それでも、Googleをはじめとするクラウドプロバイダーが、今回のようなサービス停止を完全に回避できるかどうかは不明だ。ネットワークの容量は無限ではない。ネットワークは、負荷がかかった際に、何を継続し、何を停止するかを自ら選択する。そして、Googleのクラウド障害で注目すべき点は、同社の優先順位付けの方法ではなく、何が問題だったのかを非常にオープンかつ明確に説明してきた点にある。3月にFacebookが1日に数時間にわたるダウンタイムに見舞われたのと比較してみてほしい。Facebookは、このダウンタイムを「サーバー構成の変更が一連の問題を引き起こした」と説明している。
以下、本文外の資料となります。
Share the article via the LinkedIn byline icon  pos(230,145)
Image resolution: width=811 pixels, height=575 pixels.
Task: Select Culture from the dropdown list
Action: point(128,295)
いつものように、最近のクラウドベースのダウンタイムを思い出すと、インターネットで経験することの多くは、少数の企業が所有するサーバー上に存在し、企業は人間によって運営されており、人間はミスを犯し、その一部は、合理的に思えるよりもはるかに大きな波及効果をもたらす可能性があるということが分かります。

このストーリーは、Google からの背景情報を追加し、サービスがオンラインに戻るまでのタイムラインを修正するために更新されました。